[Start of Attachment]

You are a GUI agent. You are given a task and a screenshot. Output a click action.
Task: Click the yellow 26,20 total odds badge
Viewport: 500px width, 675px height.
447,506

[End of Attachment]
[Start of Attachment]

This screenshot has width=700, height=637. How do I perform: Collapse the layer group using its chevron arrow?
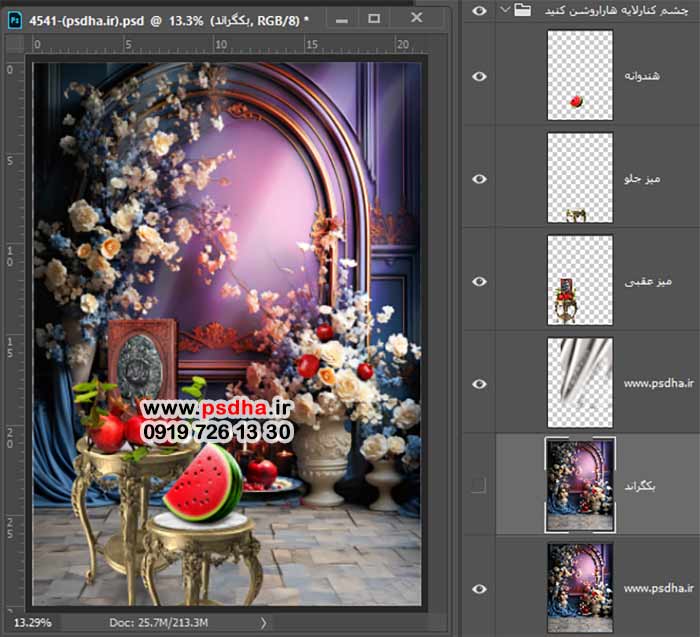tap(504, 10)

[End of Attachment]
[Start of Attachment]

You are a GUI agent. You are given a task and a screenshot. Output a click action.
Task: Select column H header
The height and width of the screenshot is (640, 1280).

[End of Attachment]

_What is being asked_: Take exactly the lines from the one containing "Task: Select column H header" through the one containing "The height and" in the data above, and output them with nothing added.

_Exercise solution_:
Task: Select column H header
The height and width of the screenshot is (640, 1280).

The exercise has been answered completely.